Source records

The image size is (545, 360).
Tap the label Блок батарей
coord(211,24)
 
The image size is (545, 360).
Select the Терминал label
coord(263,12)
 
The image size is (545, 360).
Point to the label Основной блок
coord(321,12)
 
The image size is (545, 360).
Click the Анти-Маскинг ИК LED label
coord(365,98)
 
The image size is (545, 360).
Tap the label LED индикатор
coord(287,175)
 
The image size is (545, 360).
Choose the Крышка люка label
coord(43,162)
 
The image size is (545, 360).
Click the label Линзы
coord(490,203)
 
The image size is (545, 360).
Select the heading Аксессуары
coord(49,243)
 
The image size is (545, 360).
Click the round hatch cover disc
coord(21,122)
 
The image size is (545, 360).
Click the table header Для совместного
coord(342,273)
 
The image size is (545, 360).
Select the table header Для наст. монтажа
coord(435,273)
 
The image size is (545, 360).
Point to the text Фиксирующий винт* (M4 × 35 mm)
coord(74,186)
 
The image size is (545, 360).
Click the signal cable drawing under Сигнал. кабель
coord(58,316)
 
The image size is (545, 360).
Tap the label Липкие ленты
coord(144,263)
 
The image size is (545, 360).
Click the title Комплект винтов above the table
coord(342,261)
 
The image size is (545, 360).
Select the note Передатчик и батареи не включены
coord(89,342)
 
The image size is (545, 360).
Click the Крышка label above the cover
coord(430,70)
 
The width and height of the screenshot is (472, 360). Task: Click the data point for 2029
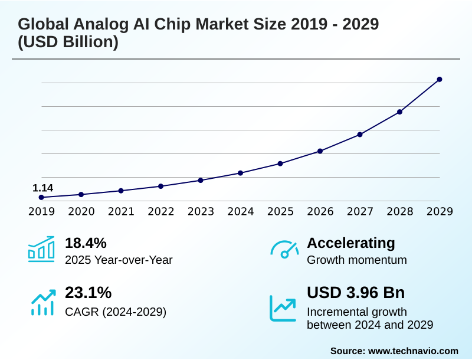pyautogui.click(x=440, y=79)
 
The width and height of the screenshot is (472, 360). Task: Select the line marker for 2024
pyautogui.click(x=241, y=173)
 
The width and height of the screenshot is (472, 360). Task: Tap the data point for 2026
pyautogui.click(x=320, y=151)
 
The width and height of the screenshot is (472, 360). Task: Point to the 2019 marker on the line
pyautogui.click(x=41, y=197)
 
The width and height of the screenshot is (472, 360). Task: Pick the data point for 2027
pyautogui.click(x=360, y=135)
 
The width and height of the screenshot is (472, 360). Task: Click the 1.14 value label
pyautogui.click(x=42, y=188)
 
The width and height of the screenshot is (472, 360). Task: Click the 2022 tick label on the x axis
pyautogui.click(x=161, y=211)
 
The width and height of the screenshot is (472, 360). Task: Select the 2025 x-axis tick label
pyautogui.click(x=280, y=211)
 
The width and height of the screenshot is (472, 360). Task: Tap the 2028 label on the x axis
pyautogui.click(x=400, y=211)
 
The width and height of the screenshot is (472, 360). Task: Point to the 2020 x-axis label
pyautogui.click(x=81, y=211)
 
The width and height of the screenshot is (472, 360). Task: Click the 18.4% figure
pyautogui.click(x=86, y=243)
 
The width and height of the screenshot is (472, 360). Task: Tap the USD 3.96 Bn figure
pyautogui.click(x=356, y=293)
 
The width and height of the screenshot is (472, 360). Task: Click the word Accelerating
pyautogui.click(x=351, y=243)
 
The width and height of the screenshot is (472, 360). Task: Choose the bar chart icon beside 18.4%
pyautogui.click(x=41, y=250)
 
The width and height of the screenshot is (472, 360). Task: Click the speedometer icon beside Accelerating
pyautogui.click(x=284, y=249)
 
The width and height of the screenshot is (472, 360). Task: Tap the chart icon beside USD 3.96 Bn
pyautogui.click(x=283, y=307)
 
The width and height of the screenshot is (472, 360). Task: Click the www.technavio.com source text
pyautogui.click(x=413, y=351)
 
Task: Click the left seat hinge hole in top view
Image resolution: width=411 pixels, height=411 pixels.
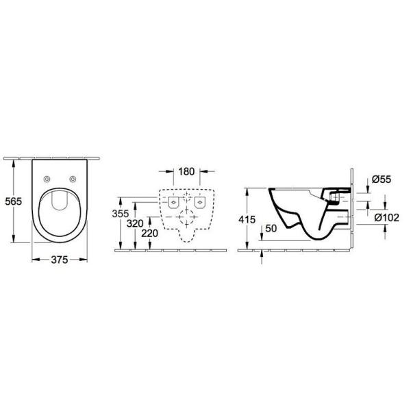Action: coord(46,179)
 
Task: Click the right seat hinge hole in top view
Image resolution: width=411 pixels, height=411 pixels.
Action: coord(72,179)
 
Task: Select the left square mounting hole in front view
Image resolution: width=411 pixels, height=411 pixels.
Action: coord(171,202)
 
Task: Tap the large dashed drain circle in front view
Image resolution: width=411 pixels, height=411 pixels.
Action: coord(186,221)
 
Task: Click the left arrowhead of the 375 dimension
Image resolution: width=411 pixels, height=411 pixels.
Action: coord(34,259)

- [What the task asks]: Give the records as a JSON list of strings, one string per line, omitting blank lines. Begin at the first line of the records and stop after the line that contains "coord(490,203)".

- [Solution]:
[
  "The image size is (545, 360).",
  "Tap the label Блок батарей",
  "coord(211,24)",
  "The image size is (545, 360).",
  "Select the Терминал label",
  "coord(263,12)",
  "The image size is (545, 360).",
  "Point to the label Основной блок",
  "coord(321,12)",
  "The image size is (545, 360).",
  "Click the Анти-Маскинг ИК LED label",
  "coord(365,98)",
  "The image size is (545, 360).",
  "Tap the label LED индикатор",
  "coord(287,175)",
  "The image size is (545, 360).",
  "Choose the Крышка люка label",
  "coord(43,162)",
  "The image size is (545, 360).",
  "Click the label Линзы",
  "coord(490,203)"
]